連合ニュース 2018年

 
2018年02月02日
連合・連合総研共同研究「曖昧な雇用関係の実態と課題に関する調査研究委員会」報告会を開催
~クラウドワーカー等の法的保護のあり方について意見交換~
報告会の様子
 2月1日、連合と連合総研は「『曖昧な雇用関係』の実態と課題に関する調査研究委員会」報告会を開催しました。報告会には、労働組合関係者や学者、マスコミなど120名が参加をしました。

 近年、実態は雇用労働に近い働き方であるにもかかわらず、個人請負等を装って労働法の使用者責任を逃れるような働かせ方が問題となっています。こうした状況を受け、連合と連合総研は2016年12月に共同で研究会を立ち上げました。この報告会は研究会報告書が取りまとまったことを受けた開催したものです。

 まず、主催者を代表して、中城吉郎 連合総研所長が「Ambiguous employmentと言われる『曖昧な雇用』は、ネットの普及等を通じて拡大することが予測される。本日が、『曖昧な雇用関係』で働く者の法的保護を検討に向けた機会になればと思う」と挨拶をしました。

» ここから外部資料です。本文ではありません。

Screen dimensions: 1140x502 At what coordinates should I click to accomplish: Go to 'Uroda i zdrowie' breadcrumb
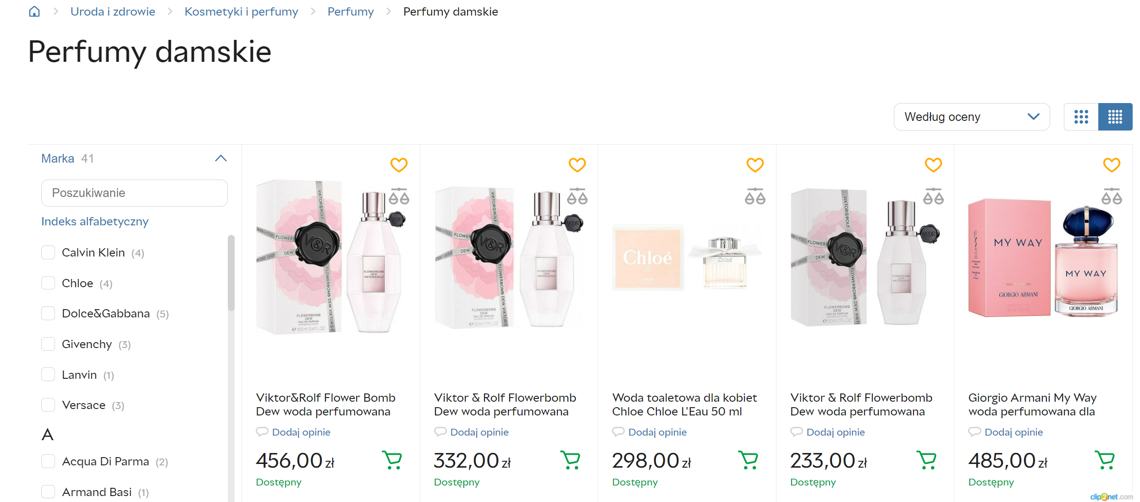click(x=113, y=11)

 続いて、研究会主査を務めた浜村彰 法政大学法学部教授が、基調報告として、個人請負就業者とクラウドワーカーの就業実態調査の結果概要と、結果を踏まえて報告書でまとめた政策提言を披露しました。この政策提言は、「曖昧な雇用関係」で働く者の保護に向けて、①労基法上の労働者性の判断基準(=使用従属性)をより緩やかに解して保護対象を拡大することや、②最低報酬規制の必要性などの7項目で構成されています。

 基調報告の後、浜村教授に加えて研究会メンバーの大木栄一 玉川大学経営学部教授と沼田雅之 法政大学法学部教授を交えて意見交換を行いました。大木教授からは、「曖昧な雇用関係」で働く者が、発注者に対する交渉力を高めるためには能力開発が重要であることから、能力開発支援策と能力評価システムの構築、労働組合を含む就労者のネットワーク作りが必要である等の報告がありました。次いで沼田教授は、クラウドワーカーの法的保護の必要性に言及し、現状特段の規制が設けられていないクラウドワークの仲介事業者について、職業安定法の職業紹介事業者に対する規制等を参考とした事業規制を検討すべきこと等を提起しました。

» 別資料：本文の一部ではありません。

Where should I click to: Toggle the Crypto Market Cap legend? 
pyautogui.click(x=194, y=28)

 その後のフロアとの意見交換では、「柔軟な働き方」との題目で普及が進められようとしているクラウドワーキングについて、現実は低報酬などが問題となっていることから、現実を直視した上での法的保護の必要性について認識を参加者で共有しました。

 最後に、村上陽子 連合総合労働局長が、労働者性が認められなければ何ら労働法の保護を受けることができないという100対0ではなく、如何に就労者保護をはかるかという問題意識の下で研究会を立ち上げたという経緯に触れた上で、今後連合として提言を踏まえて政策を検討する考えを述べ、閉会しました。